According to Labor Department data, 60.6 percent of people in the United States 16 years and older were working in May. That’s below the all-time high of 64.7 percent in April 2000 during Bill Clinton’s administration, though higher than the 59.9 percent when Trump was inaugurated in January 2017.
TRADE
TRUMP on his tariffs: “We are taking in billions and billions of dollars into our treasury. ... We had never taken 10 cents from China.”
THE FACTS: Tariff money coming into the treasury is mainly from U.S. businesses and consumers, not from China. Tariffs are primarily if not entirely a tax paid domestically.
A study in March by economists from the Federal Reserve Bank of New York, Columbia University and Princeton University, before Trump raised tariffs even more, found that the public and U.S. companies were paying $3 billion a month in higher taxes from the trade dispute with China, suffering $1.4 billion a month in lost efficiency and absorbing the entire impact.
It’s also false that the U.S. never collected a dime in tariffs before he took action. Tariffs on goods from China are not remotely new. They are simply higher in some cases than they were before.
HEALTH CARE
TRUMP: “We will always protect patients with pre-existing conditions. Always.”
THE FACTS: He’s not protecting current legal safeguards for patients with pre-existing medical conditions, which are part of “Obamacare.”
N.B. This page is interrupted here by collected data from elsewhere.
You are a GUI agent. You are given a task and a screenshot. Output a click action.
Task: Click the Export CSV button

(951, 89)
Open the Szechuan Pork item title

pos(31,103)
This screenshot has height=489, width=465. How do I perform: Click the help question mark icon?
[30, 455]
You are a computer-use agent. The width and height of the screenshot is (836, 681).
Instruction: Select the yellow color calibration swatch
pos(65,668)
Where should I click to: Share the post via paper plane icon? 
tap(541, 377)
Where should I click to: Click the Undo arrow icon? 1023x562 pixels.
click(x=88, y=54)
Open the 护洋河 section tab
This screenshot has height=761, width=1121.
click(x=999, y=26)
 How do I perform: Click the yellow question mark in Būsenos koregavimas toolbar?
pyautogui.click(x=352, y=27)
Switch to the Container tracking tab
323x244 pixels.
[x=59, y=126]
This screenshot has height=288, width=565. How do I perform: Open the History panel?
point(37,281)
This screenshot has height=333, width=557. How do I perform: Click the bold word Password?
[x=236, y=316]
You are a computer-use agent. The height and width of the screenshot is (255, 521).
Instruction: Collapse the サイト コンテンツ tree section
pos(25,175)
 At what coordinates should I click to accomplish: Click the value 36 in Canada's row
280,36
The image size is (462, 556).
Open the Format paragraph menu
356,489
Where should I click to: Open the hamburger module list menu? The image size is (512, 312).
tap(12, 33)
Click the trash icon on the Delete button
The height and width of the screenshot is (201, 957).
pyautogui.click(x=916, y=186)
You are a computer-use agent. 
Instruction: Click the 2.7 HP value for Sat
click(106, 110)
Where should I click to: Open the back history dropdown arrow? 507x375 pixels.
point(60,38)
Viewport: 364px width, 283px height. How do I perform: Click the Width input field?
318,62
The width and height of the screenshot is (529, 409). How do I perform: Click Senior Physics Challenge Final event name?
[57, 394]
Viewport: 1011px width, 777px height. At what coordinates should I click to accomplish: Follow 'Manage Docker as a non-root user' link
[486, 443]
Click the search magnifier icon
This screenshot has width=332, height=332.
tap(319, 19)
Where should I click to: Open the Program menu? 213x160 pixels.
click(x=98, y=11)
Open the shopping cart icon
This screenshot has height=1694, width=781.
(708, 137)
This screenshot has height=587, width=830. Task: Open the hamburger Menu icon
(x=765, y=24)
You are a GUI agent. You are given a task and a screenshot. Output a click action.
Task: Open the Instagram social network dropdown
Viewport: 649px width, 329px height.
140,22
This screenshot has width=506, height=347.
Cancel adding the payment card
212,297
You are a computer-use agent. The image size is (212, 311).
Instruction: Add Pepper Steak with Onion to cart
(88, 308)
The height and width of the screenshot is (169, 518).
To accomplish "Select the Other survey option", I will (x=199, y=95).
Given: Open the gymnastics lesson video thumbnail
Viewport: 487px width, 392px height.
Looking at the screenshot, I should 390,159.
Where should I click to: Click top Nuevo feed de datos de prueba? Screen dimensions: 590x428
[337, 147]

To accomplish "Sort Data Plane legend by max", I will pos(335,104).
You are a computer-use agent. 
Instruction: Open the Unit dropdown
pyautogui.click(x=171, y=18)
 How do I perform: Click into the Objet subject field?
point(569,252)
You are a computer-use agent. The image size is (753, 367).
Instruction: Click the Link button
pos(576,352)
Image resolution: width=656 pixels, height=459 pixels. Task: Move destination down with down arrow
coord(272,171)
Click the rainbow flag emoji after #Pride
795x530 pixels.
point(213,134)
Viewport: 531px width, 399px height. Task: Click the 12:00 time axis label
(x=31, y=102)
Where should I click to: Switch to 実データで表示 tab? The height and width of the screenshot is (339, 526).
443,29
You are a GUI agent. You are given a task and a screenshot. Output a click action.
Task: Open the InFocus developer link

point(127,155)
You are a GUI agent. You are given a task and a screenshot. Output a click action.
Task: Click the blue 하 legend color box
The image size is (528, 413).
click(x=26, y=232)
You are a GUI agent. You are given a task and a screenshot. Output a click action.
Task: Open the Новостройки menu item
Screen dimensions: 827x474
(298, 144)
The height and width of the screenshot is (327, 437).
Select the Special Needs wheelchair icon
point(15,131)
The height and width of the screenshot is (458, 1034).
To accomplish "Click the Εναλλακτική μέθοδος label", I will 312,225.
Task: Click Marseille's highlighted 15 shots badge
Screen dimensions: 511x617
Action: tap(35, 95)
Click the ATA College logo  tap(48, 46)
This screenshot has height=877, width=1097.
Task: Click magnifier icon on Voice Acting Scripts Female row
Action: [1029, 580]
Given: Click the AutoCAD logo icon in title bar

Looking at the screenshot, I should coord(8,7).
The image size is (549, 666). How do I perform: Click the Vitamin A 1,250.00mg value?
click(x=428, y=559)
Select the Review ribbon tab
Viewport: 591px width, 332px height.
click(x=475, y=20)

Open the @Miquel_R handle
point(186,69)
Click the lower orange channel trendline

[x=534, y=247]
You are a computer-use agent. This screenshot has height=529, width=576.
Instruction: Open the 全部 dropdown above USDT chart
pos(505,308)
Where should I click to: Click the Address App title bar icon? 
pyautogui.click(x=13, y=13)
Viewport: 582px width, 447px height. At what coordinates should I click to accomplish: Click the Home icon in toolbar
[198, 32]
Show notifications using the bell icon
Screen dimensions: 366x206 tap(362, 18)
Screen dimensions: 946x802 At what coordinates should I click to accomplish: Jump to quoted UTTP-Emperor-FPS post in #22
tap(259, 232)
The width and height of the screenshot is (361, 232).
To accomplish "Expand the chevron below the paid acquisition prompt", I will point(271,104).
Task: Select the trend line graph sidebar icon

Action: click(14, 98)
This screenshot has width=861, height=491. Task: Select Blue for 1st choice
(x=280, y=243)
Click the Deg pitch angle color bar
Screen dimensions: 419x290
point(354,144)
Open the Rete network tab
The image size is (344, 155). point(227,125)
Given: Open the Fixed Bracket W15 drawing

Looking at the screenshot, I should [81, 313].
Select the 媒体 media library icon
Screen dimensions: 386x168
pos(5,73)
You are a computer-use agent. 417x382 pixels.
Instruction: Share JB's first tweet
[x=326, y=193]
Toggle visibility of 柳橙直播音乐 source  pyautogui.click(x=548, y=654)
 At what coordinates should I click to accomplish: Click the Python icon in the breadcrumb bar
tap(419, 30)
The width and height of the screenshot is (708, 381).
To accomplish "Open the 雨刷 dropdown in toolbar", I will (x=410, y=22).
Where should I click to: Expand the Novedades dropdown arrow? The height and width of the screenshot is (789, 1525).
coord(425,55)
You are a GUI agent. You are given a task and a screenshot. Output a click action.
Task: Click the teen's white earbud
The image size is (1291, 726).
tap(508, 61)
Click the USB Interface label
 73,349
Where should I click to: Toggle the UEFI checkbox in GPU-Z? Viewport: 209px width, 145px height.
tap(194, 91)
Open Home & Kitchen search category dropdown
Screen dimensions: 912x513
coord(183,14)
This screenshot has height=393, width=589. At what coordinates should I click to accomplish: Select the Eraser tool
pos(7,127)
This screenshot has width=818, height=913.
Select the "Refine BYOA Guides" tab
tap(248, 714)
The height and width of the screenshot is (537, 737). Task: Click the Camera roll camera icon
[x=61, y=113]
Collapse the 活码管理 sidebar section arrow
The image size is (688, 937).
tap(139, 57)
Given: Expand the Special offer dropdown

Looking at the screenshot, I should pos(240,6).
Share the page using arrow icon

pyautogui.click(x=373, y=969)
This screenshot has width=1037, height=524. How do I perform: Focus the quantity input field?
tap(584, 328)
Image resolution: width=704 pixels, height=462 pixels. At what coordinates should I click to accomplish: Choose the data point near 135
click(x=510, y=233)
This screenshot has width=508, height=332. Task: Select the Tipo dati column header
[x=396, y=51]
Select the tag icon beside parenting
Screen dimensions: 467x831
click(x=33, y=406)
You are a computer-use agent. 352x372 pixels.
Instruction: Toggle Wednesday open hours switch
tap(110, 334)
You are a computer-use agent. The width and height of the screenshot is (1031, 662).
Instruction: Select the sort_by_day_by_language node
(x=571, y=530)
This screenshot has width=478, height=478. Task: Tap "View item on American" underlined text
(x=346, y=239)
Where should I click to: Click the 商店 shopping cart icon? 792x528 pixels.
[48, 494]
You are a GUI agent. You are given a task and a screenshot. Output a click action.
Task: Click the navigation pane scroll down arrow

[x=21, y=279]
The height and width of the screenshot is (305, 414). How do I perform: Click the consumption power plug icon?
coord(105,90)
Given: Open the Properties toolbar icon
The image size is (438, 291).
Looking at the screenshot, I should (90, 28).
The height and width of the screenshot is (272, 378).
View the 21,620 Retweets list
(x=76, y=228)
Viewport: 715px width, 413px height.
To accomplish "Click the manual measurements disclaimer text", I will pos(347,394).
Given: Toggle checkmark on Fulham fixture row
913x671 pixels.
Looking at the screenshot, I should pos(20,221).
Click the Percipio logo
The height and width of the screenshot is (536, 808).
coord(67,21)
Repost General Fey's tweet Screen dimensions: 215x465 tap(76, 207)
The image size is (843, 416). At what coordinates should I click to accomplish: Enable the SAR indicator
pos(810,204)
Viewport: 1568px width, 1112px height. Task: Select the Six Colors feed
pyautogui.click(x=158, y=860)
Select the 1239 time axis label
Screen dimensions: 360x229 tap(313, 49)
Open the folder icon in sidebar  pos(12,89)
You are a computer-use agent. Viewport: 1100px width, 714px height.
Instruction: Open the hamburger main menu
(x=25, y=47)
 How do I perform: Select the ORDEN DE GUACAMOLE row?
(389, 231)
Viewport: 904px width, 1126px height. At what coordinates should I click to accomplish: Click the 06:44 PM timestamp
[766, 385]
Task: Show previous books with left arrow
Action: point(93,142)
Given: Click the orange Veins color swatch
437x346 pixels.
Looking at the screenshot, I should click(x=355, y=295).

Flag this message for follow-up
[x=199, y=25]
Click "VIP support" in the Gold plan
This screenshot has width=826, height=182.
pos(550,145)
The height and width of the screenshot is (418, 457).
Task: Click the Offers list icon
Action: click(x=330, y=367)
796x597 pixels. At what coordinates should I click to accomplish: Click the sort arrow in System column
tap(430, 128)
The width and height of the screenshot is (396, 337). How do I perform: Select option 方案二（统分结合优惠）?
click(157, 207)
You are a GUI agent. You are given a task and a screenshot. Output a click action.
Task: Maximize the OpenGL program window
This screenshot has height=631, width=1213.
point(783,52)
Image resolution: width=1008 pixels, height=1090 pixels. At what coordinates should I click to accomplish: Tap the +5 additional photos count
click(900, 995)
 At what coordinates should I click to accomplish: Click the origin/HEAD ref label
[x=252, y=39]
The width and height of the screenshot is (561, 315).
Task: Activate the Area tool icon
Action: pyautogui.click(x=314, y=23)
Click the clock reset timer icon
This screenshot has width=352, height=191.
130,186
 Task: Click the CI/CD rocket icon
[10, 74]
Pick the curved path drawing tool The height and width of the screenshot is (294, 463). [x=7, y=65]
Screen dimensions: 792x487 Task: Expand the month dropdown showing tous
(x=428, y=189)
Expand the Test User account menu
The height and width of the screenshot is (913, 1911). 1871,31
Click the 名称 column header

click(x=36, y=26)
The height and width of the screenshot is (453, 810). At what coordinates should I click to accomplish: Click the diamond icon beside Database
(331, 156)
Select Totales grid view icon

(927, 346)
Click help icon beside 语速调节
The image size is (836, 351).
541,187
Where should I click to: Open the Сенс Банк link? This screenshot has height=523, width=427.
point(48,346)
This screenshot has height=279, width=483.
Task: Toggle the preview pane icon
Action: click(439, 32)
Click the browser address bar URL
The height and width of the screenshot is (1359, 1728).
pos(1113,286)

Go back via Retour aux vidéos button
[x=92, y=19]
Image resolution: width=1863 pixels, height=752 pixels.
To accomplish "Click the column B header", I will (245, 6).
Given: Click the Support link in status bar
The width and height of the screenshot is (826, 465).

His administration instead is pressing in court for full repeal of Obama’s health care law, including other popular provisions such as coverage for young adults on their parents’ insurance, Medicaid expansion, health insurance subsidies and preventive care at no additional charge to the patient.
Trump and other Republicans say they’ll have a plan to preserve protections for people with pre-existing conditions, but the White House has provided no details.
Obama’s law requires insurers to take all applicants, regardless of medical history, and patients with health problems pay the same standard premiums as healthy ones. Bills supported in 2017 by Trump and congressional Republicans to repeal the law would have undermined those protections by pushing up costs for people with pre-existing conditions.
ABORTION
TRUMP: “Leading Democrats have even opposed measures to prevent the execution of children after birth.”
THE FACTS: Executing children is already a crime.
Trump is offering here a somewhat toned down version of a distorted story he’s been telling for months that falsely suggests Democrats are OK with murder.
His account arises from extremely rare instances when babies are born alive as a result of an attempted abortion. When these cases occur, “execution” is not an option.
When a baby is born with anomalies so severe that he or she would die soon after birth, a family may choose what’s known as palliative care or comfort care. This might involve allowing the baby to die naturally without medical intervention. Providing comfort without life-extending treatment is not specific to newborns. It may happen with fatally ill patients of any age.
VETERANS
TRUMP: “We passed VA Choice. ...They’ve been trying to get that passed also for about 44 years.”
THE FACTS: No, Congress approved the private-sector Veterans Choice health program in 2014 and Obama signed it into law. Trump signed an expansion of it.